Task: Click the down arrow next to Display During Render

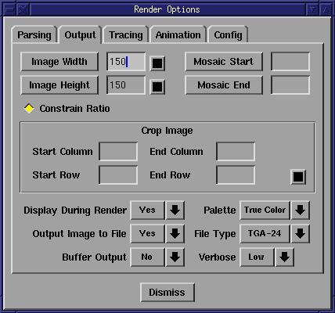Action: coord(175,210)
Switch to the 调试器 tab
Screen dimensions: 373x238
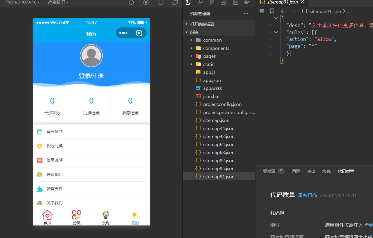(x=269, y=171)
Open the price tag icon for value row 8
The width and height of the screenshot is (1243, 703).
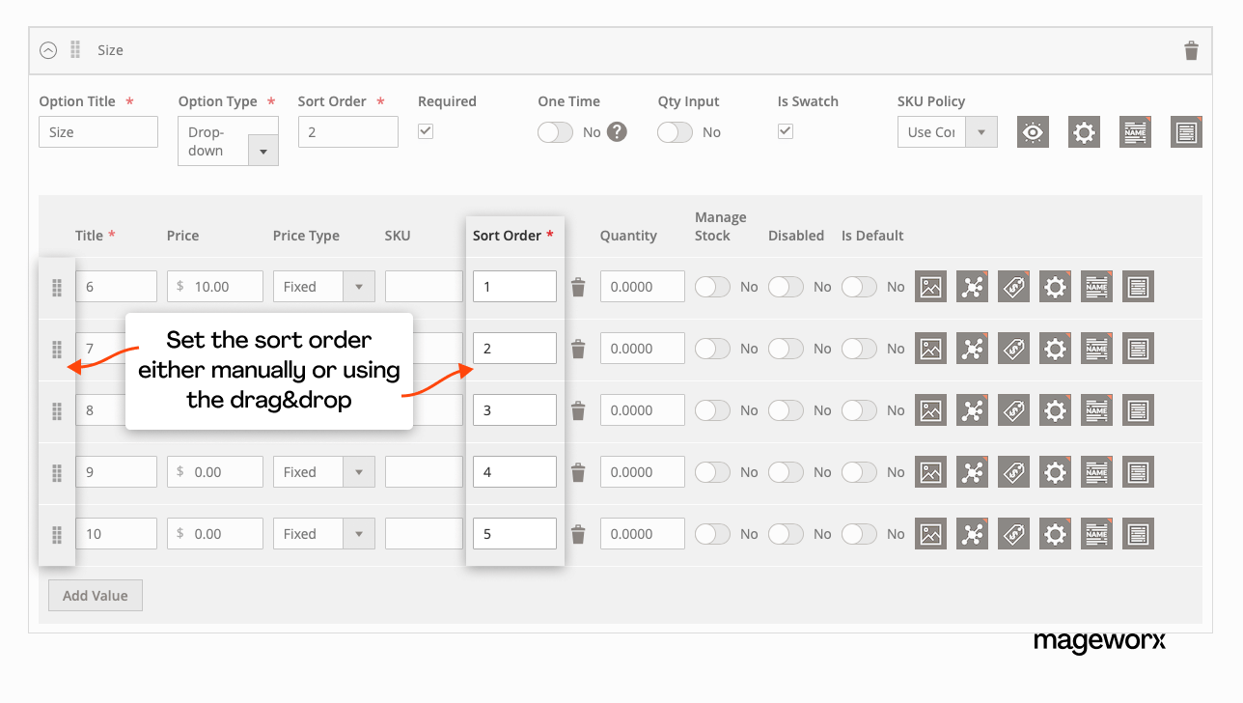[x=1013, y=409]
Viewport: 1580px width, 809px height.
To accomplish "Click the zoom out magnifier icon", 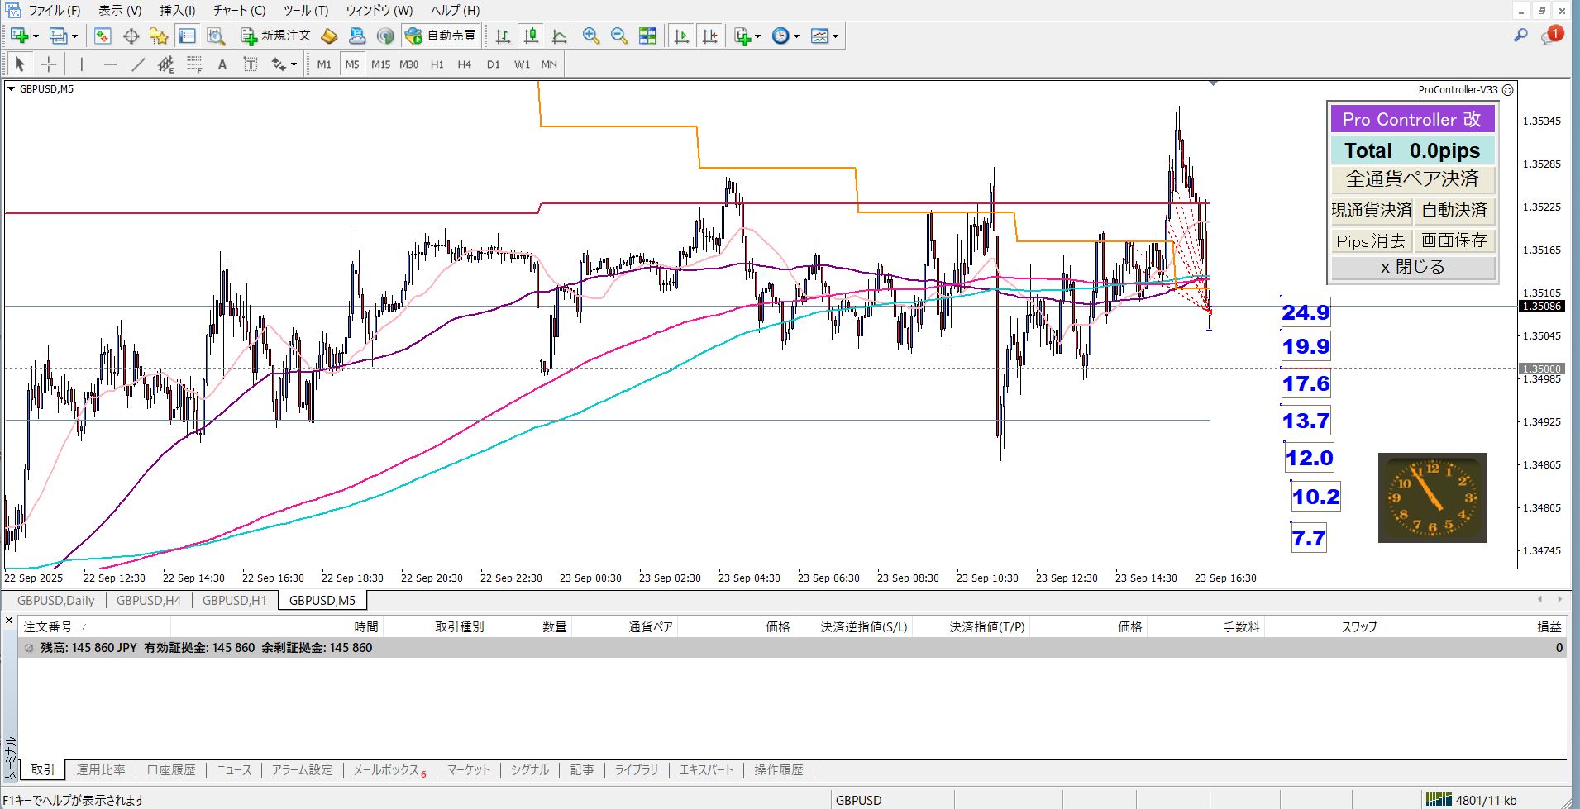I will [618, 36].
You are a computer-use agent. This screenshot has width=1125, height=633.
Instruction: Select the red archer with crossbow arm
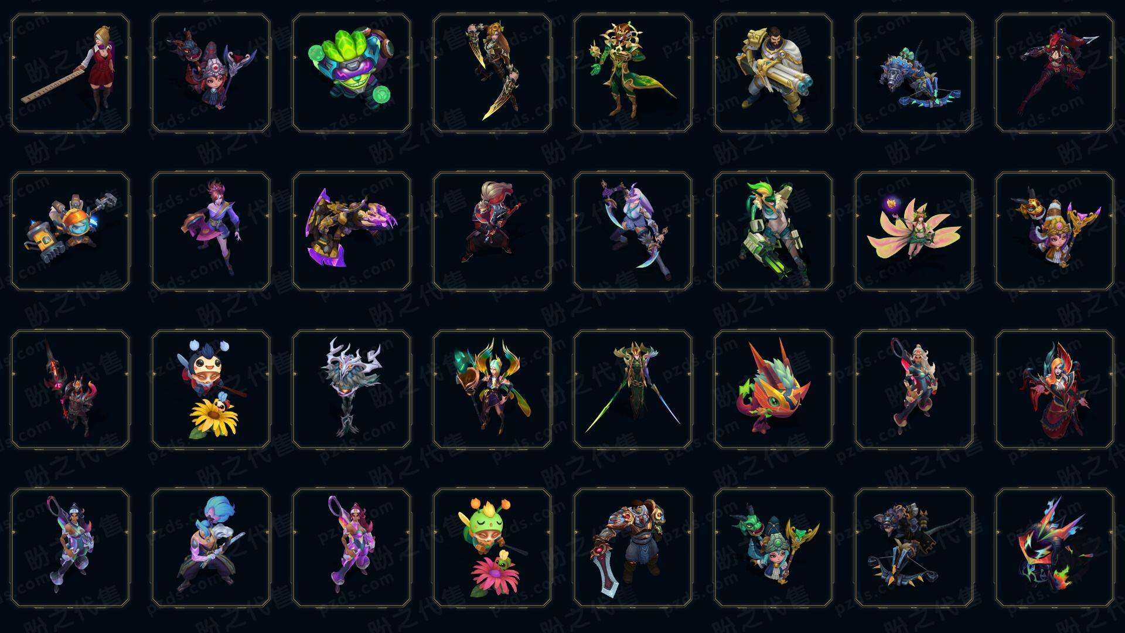click(1055, 73)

+ + +

THE TASK – Please set down, word for word, the lines starting at the line that holds "Instruction: Select the" and running to the end of the listing, with no pictures.

SOLUTION –
Instruction: Select the red archer with crossbow arm
click(1055, 73)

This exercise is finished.